PROBLEM DESCRIPTION:
Please collect every line below that contains the word "height", treating uppercase and lowercase as different.

** START DATA SHOWN **

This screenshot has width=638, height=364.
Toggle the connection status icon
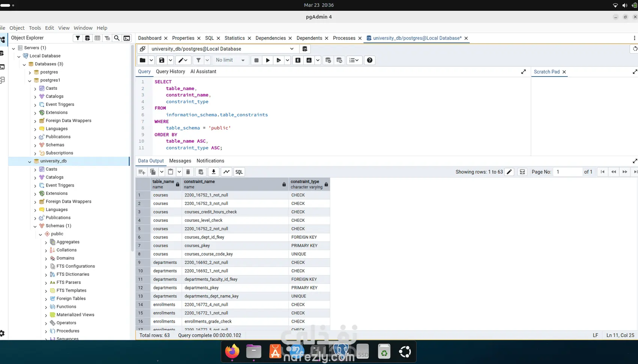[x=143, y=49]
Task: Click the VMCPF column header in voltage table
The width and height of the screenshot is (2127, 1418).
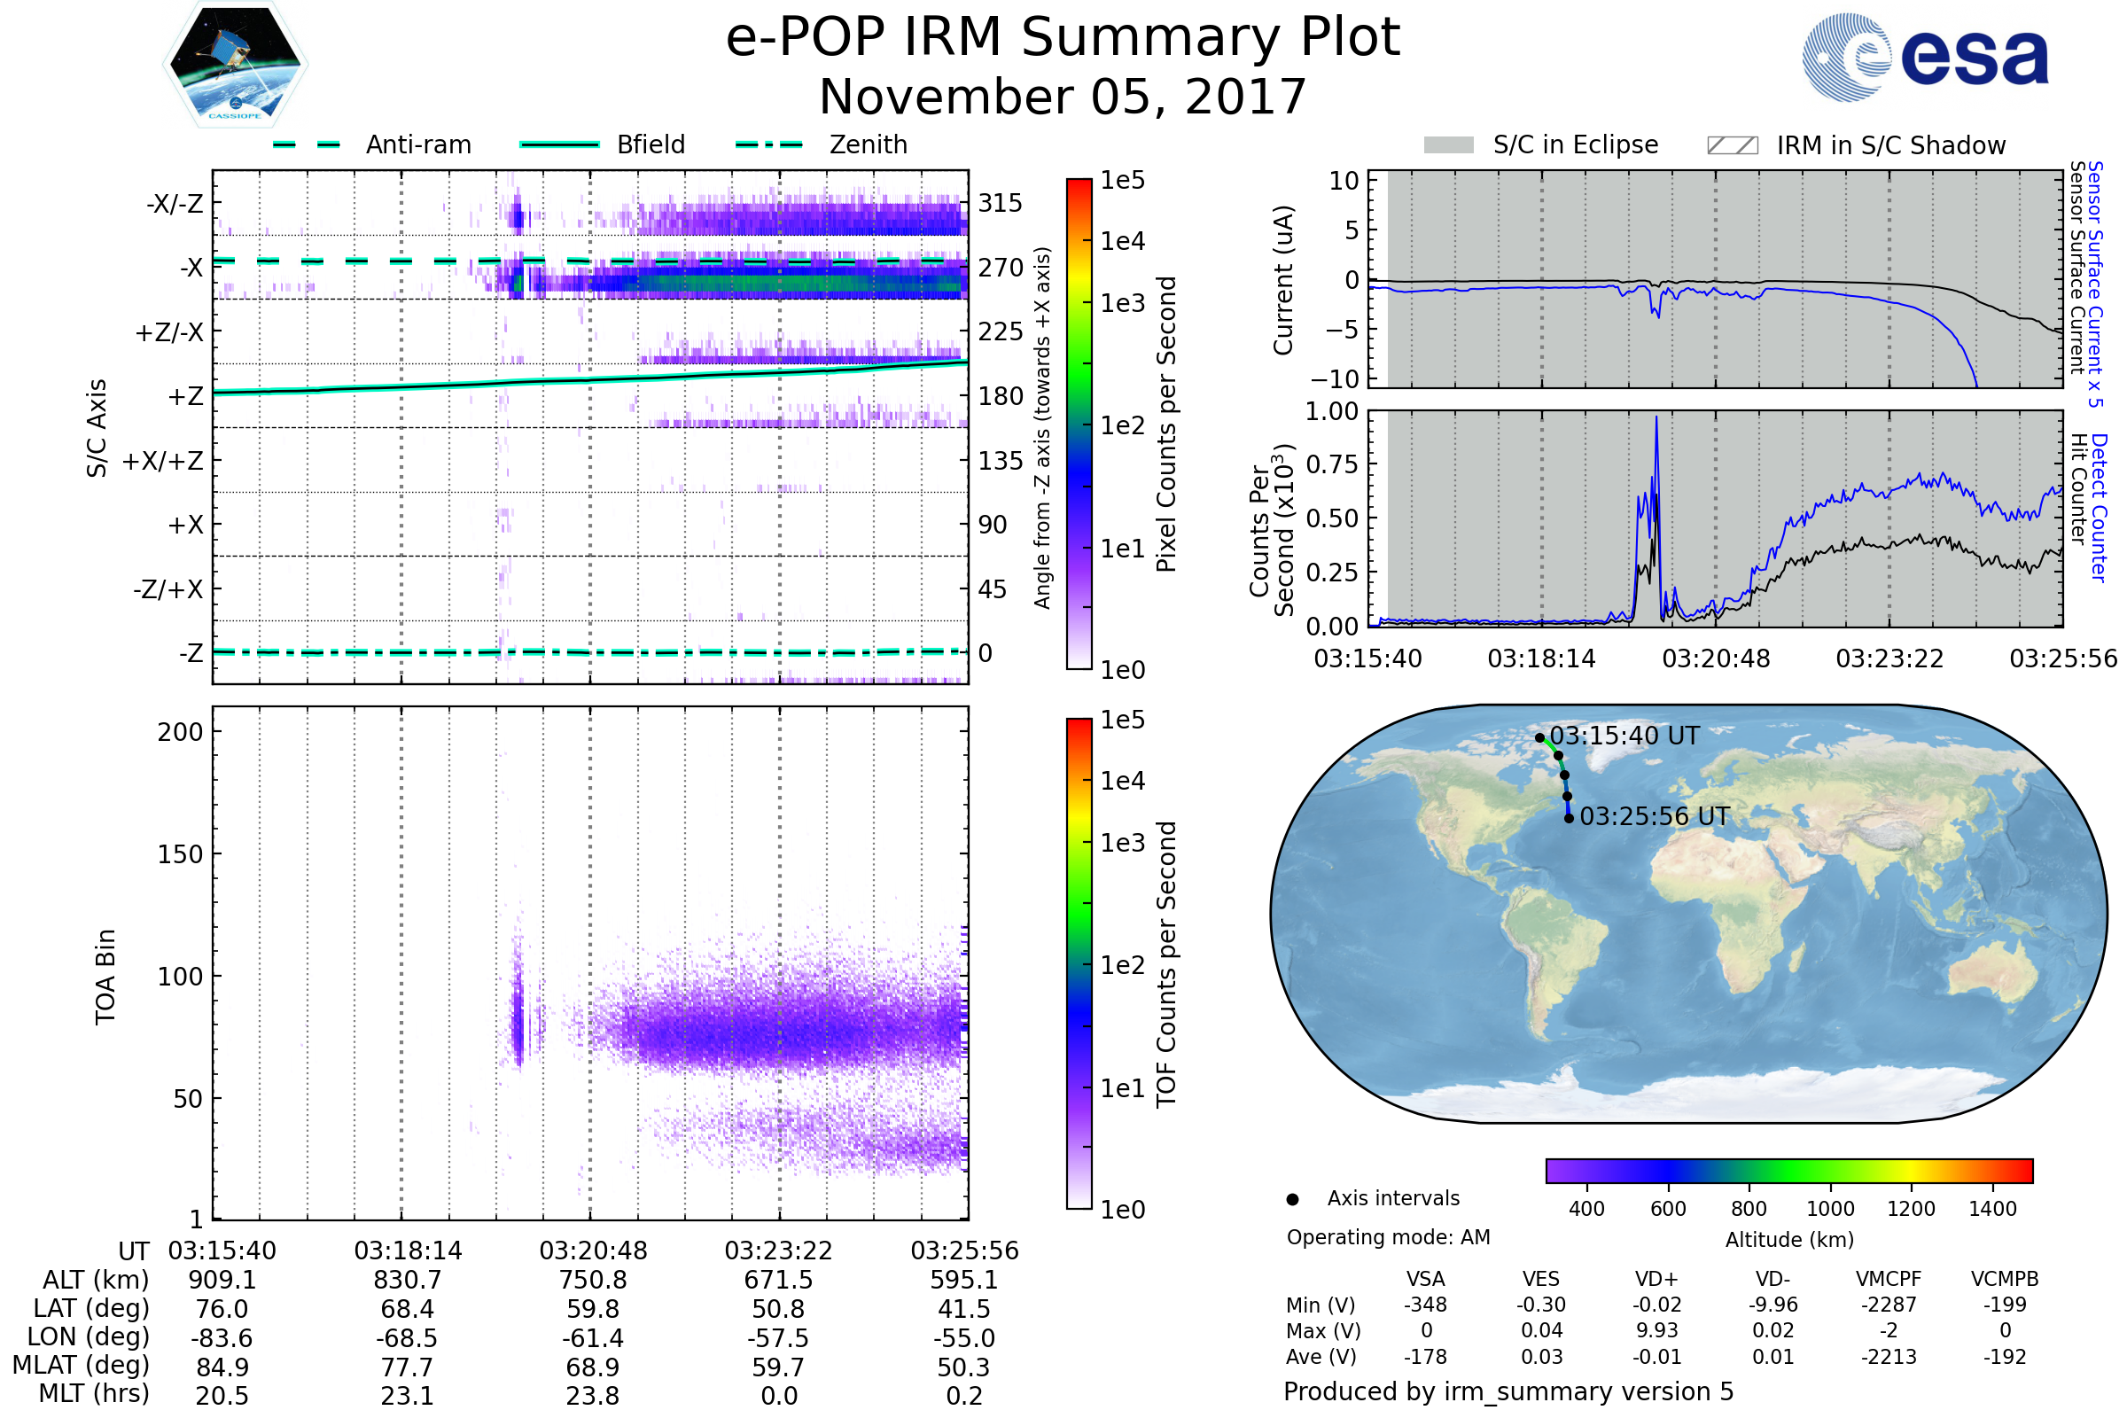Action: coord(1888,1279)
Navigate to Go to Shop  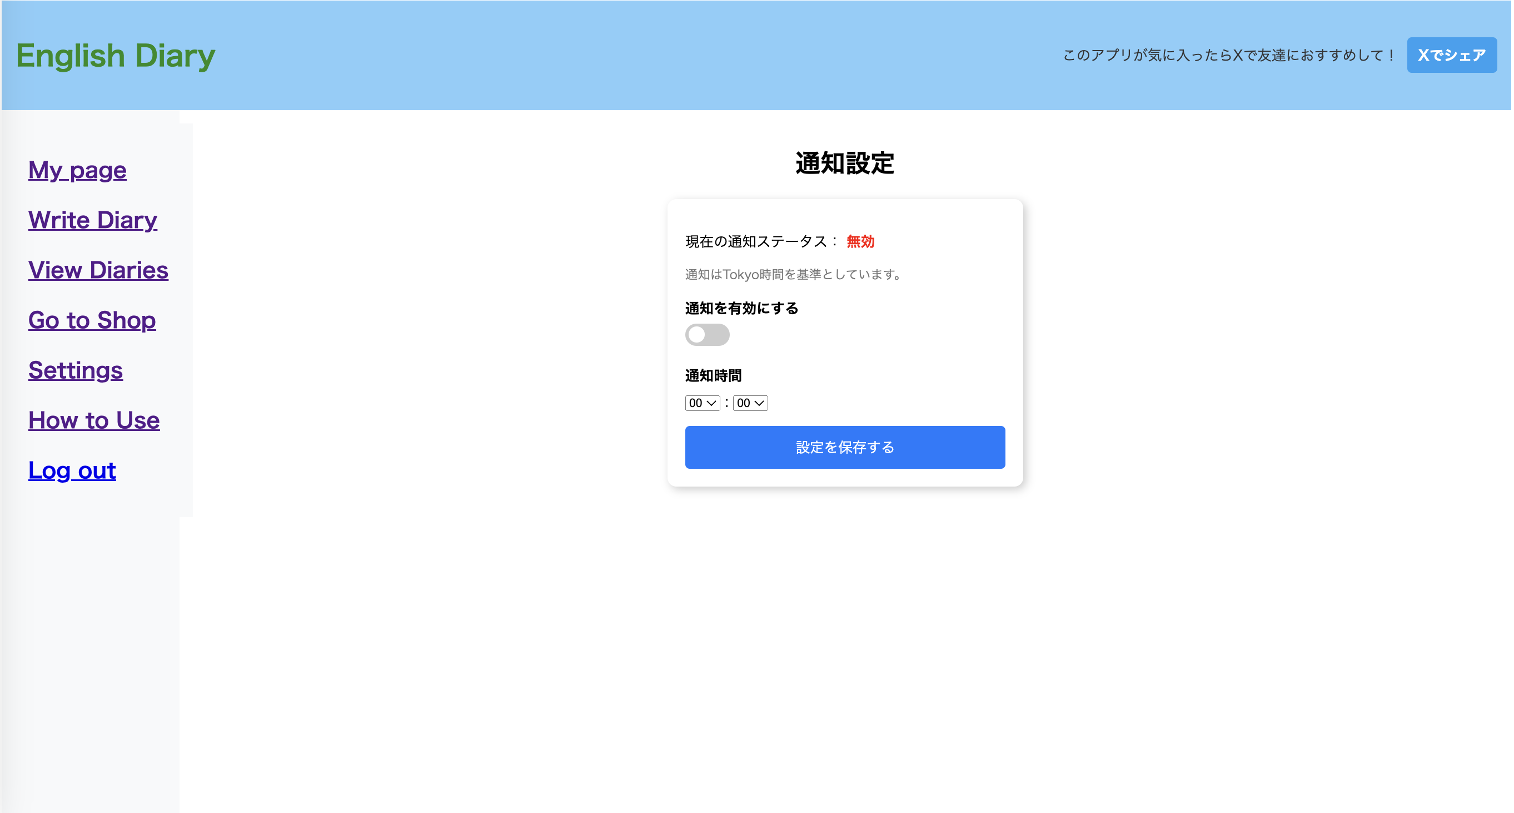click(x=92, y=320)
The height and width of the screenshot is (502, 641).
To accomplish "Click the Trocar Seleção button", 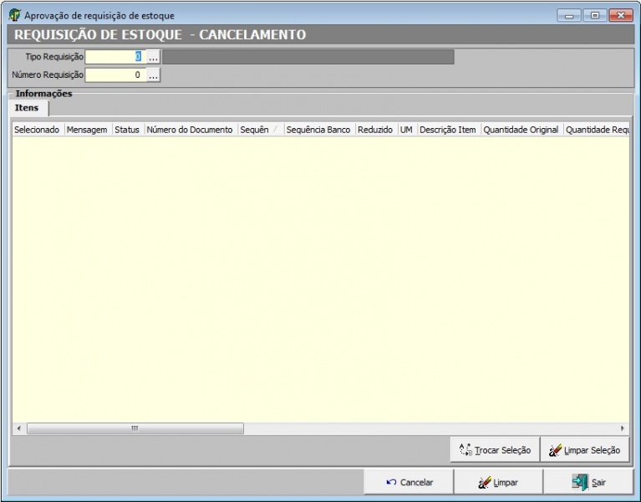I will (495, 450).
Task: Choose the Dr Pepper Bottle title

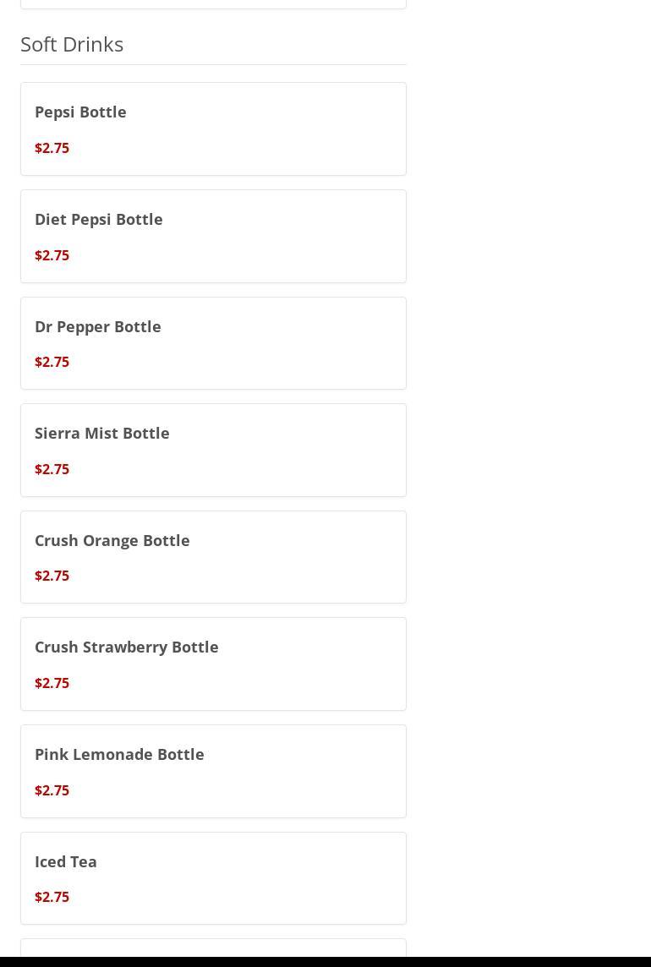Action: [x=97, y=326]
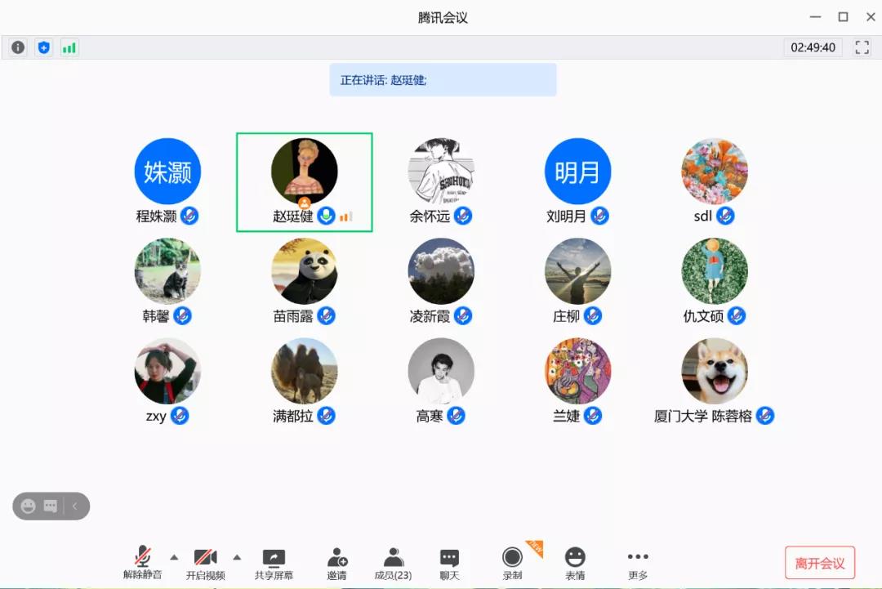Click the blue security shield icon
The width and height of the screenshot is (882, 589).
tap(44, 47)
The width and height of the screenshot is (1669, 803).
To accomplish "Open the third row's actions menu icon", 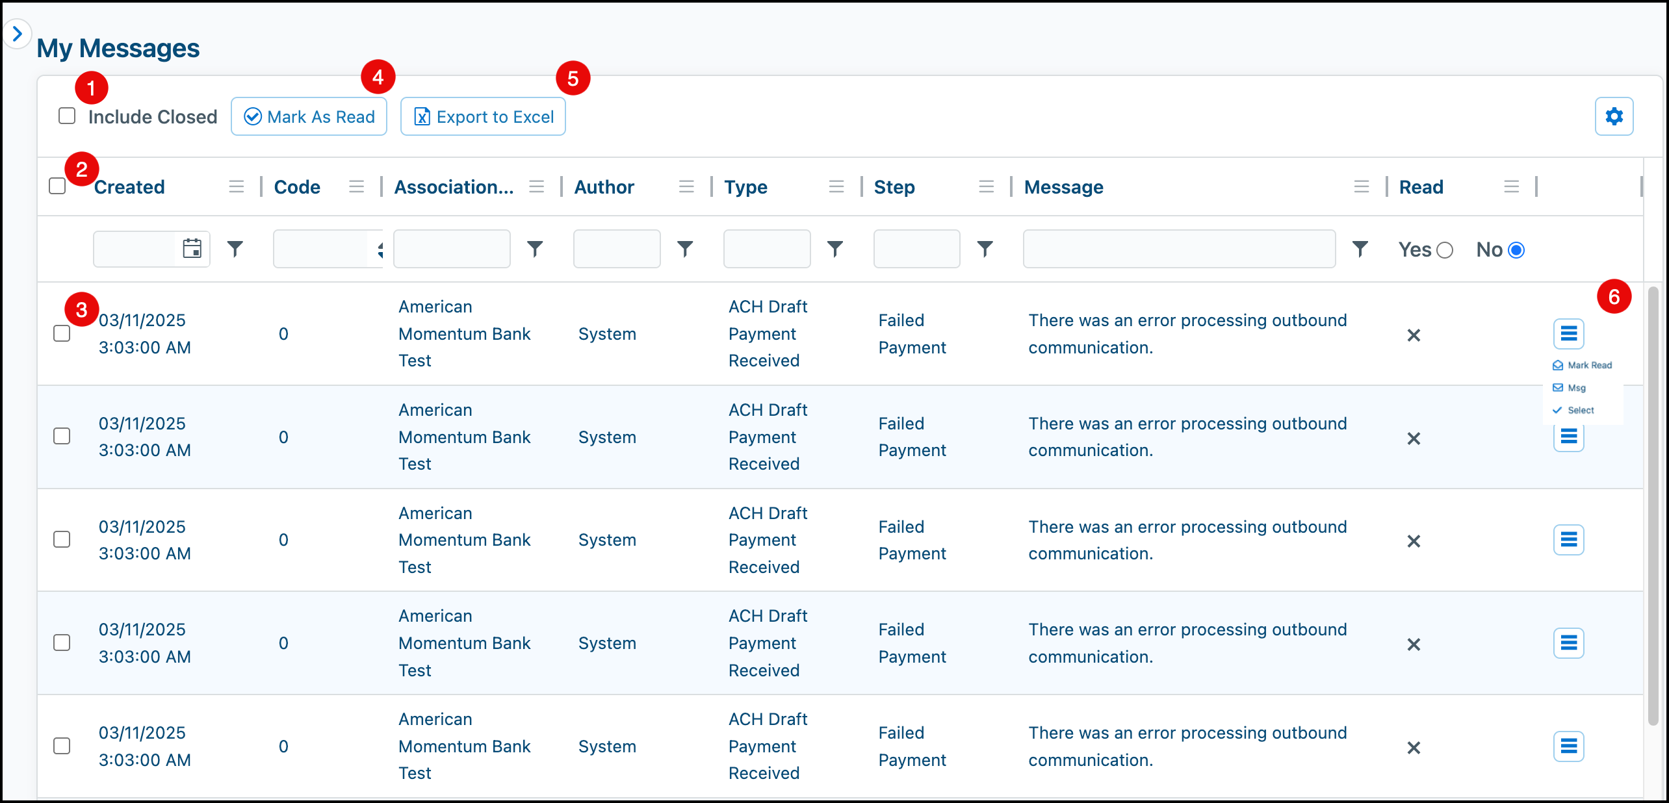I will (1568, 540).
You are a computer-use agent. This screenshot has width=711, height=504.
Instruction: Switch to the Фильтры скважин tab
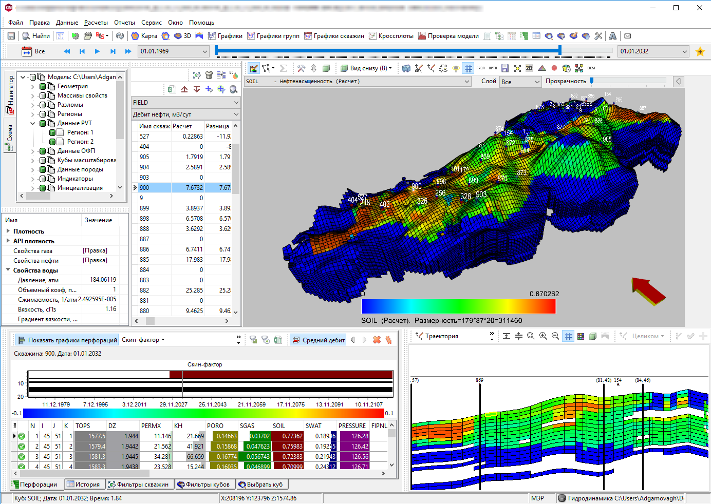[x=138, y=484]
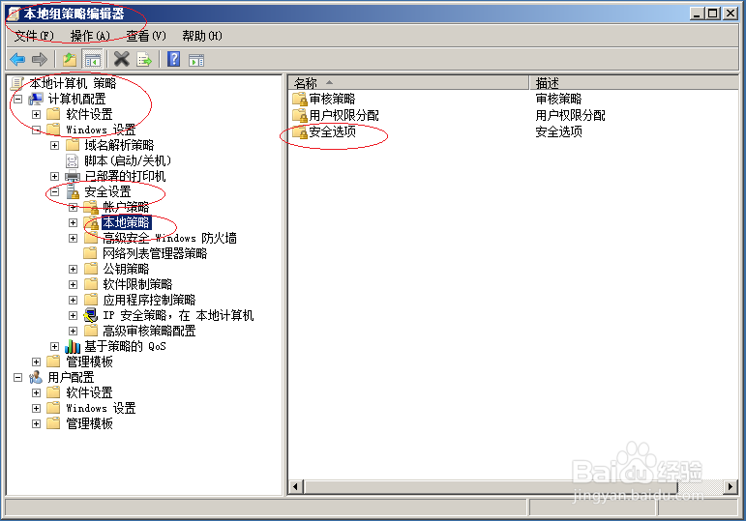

** END DATA SHOWN **

TASK SOLUTION:
This screenshot has width=638, height=364.
The width and height of the screenshot is (2127, 1418).
The height and width of the screenshot is (502, 641).
The width and height of the screenshot is (882, 589).
The width and height of the screenshot is (1669, 803).
You are a computer-use agent. This screenshot has width=711, height=504.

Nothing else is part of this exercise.